Category: Health Psychology / Behavioral Medicine - Adult
Introduction: Smoking is associated with both positive and negative affective states (PA & NA). With respect to NA, smoking is one self-regulatory response aimed at reducing distress. With respect to PA, smoking behaviors often occur in the context of hedonic interpersonal situations. Over time, however, smoking is linked to reduced PA and increased NA. A growing literature links parasympathetic nervous activity (PNS) to the experience of NA and PA states. However, while some studies show that smoking is associated with reduced PNS activity, it remains uncertain whether this association is a function of NA and PA. Recent literature also supports a link between smoking and marked anhedonia in the processing of such hedonic stimuli as “happy” faces (Leventhal, Munafo, Tidey, Sussman, Monterosso, Sun & Kahler, 2012). The relationship between PNS changes in response to PA and NA related states, emotional stimuli (such as the aforementioned “happy faces”), and smoking is unclear. Current studies linking PNS activity to smoking behavior measure PNS during resting states. The present study investigates the relationships between PNS activity at rest and in response to hedonic and dysphoric stimuli, trait affect, and smoking behavior in an adult community sample.

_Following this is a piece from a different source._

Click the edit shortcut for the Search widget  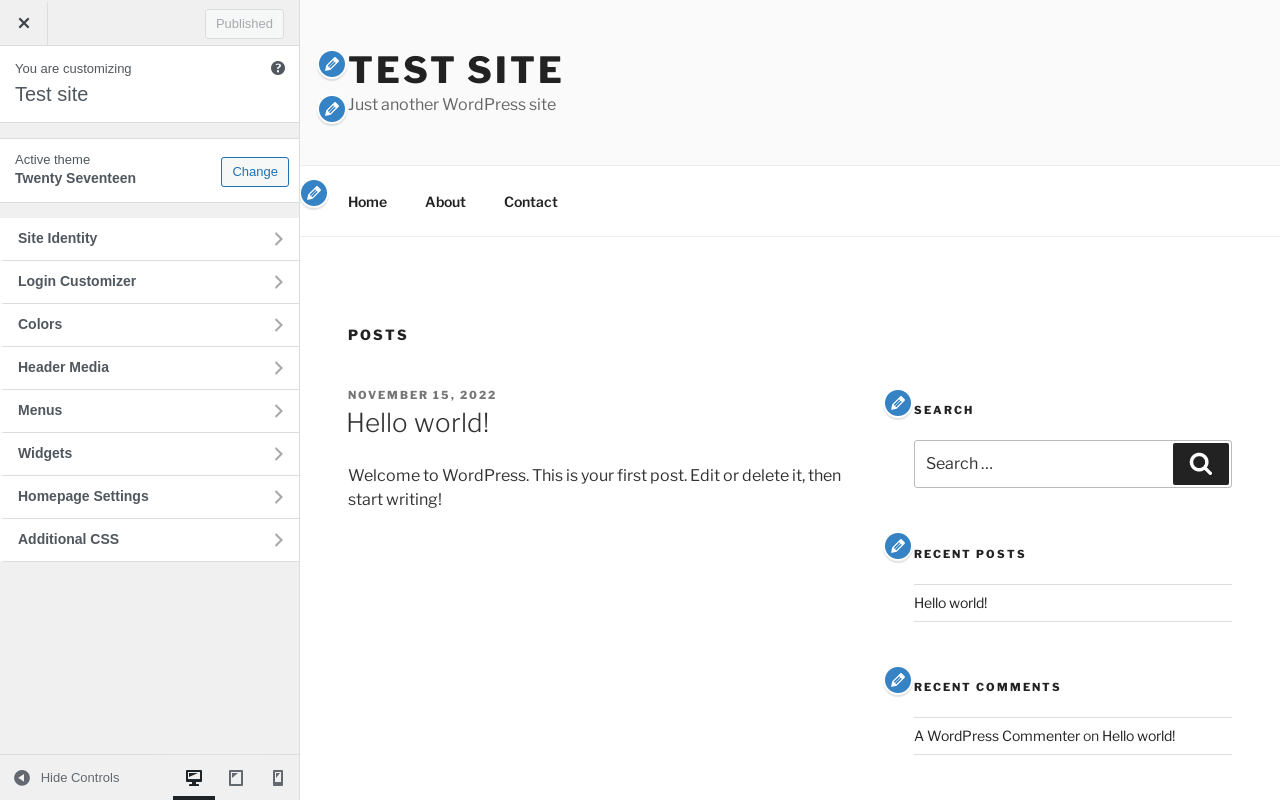(898, 403)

Methods: Participants were 85 adults (64% female, Mage = 31, SD = 12.89) who completed measures of smoking behavior, Trait Affectivity (Positive and Negative Affect Schedule), and a psychophysiology protocol during which PNS was measured via Respiratory Sinus Arrhythmia (RSA) at rest (free breathing resting baseline) and while viewing emotional film clips (“The Champ” and “Wall-E”). RSA reactivity was quantified as the difference between the free breathing condition film conditions. Age and sex were covaried in all analyses.

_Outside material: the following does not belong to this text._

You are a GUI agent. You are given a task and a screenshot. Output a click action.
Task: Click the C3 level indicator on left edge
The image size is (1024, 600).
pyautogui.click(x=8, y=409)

Results: While trait PA, resting RSA, and RSA reactivity to the sad film clip were unrelated to smoking behavior, trait NA and RSA reactivity to the hedonic film clip robustly predicted smoking status. Specifically, those who smoked evidenced higher NA levels (OR = 1.08, p < .05), and a robust RSA withdrawal to the hedonic film clip (OR = 1.92, p<.05).
Conclusion: These findings support NA as a correlate of smoking, and provide novel evidence on the role of the parasympathetic nervous system. It is particularly notable that PNS reactivity to hedonic stimuli, rather than to the dysphoric mood induction, emerged as a predictor of smoking status. This specificity may point to subtle deficits in hedonic capacity, and may suggest that physiological processes could be helpful in detecting risk factors for smoking behavior. Clarifying such risk factors would allow for more effective detection and intervention strategies to be developed.